Jakarta (ANTARA) - Guru Besar Ilmu Politik dan Keamanan Universitas Padjadjaran Prof. Muradi mengingatkan pemerintah untuk berhati-hati dalam mengkaji draf revisi Undang-Undang TNI maupun Polri.
Ia menyampaikan pernyataan tersebut usai Kementerian Sekretariat Negara (Kemensetneg) menerima draf revisi dua UU tersebut.
"Pertama, kehati-hatian soal perpanjangan usia pensiun. Di undang-undang tersebut harus dijelaskan umur 65 itu umur apa, apakah dia di lapangan? Apakah bidang tertentu?" katanya saat dihubungi ANTARA dari Jakarta, Jumat.
Ia menjelaskan bahwa bila perpanjangan usia untuk jabatan fungsional hingga maksimal 65 tahun diterapkan kepada prajurit di bidang pendidikan maupun kesehatan, maka diperbolehkan.

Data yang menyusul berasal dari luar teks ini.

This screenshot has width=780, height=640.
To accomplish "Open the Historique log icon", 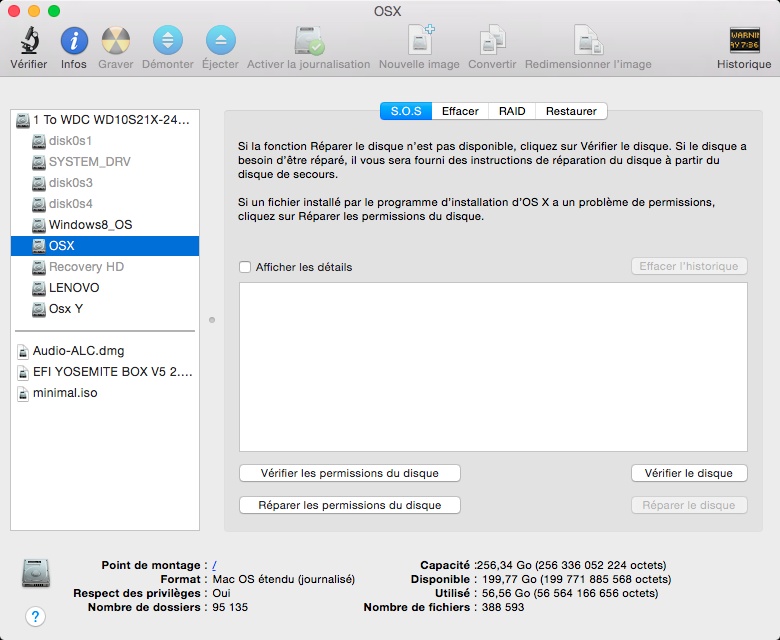I will tap(744, 42).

"Jadi, misalnya, di TNI, dosen yang di Unhan (Universitas Pertahanan), atau dosen di perguruan tinggi yang terafiliasi dengan militer, itu boleh usianya maksimal 65 tahun, atau jadi, kalau di PNS (pegawai negeri sipil) itu kan ada namanya Widyaiswara, bisa," jelasnya.
Selain itu, ia mengatakan bahwa perpanjangan usia pensiun dapat dilakukan untuk prajurit yang tugasnya tidak bersifat teknis, dan bukan orang lapangan.
"Usia maksimal untuk perwira boleh 60 tahun, tetapi untuk prajurit bintara, dan tantama harusnya itu maksimal pada 58 tahun," ujarnya.
Selanjutnya, kata dia, pemerintah perlu berhati-hati dalam mengkaji pemberian jabatan sipil di kementerian/lembaga bagi anggota TNI maupun Polri.
"Ini harus hati-hati betul karena akan menjadi bumerang buat polisi, dan tentara. Jadi, justru yang harus dikembangkan bukan kemudian boleh menjabat di wilayah non-polisi, non-TNI, tetapi bagaimana mengembangkan organisasi untuk kepentingan penempatan prajurit," tuturnya.
Ia menjelaskan bahwa pengembangan organisasi dapat dilakukan dengan berfokus pada berbagai komando yang ada di wilayah.
"Sekarang kita makin detail, ya, misalnya, Kodam (Komando Daerah Militer) boleh didirikan, misalnya, di daerah perbatasan, di wilayah konflik, kemudian di wilayah dengan perhatian tertentu, itu dikembangkan," ujarnya.
Terakhir, kata dia, pemerintah perlu hati-hati dalam mengkaji usulan kewenangan Polri untuk bisa melakukan pemblokiran atau pelambatan akses di ruang siber demi keamanan dalam negeri.
"Perlu diatur lebih detail. Kenapa? Supaya kemudian tidak lagi menjadi ancaman terhadap kebebasan publik itu sendiri. Contoh, polisi berhak untuk meminta pengurangan daya sinyal internet di wilayah tertentu, wilayah konflik, itu perlu dijelaskan betul, sejauh mana bisa dilakukan secara efisien, dan tidak mengganggu esensi dari negara demokratis, Indonesia," jelasnya.
Sebelumnya, Staf Khusus Presiden RI Bidang Hukum Dini Purwono mengungkapkan bahwa Kemensetneg telah menerima draf revisi UU TNI maupun Polri.
"Betul, RUU terkait sudah diterima oleh Setneg pada Jumat (7/6)," kata Dini lewat pesan singkat di Jakarta, Kamis (13/6).
Ia mengatakan bahwa draf revisi UU TNI maupun Polri itu saat ini dalam tahap penelaahan untuk proses selanjutnya.
Adapun kedua revisi UU tersebut telah disetujui untuk menjadi Rancangan Undang-Undang (RUU) inisiatif DPR pada saat Rapat Paripurna DPR RI, di kompleks parlemen, Senayan, Jakarta, Selasa (28/5).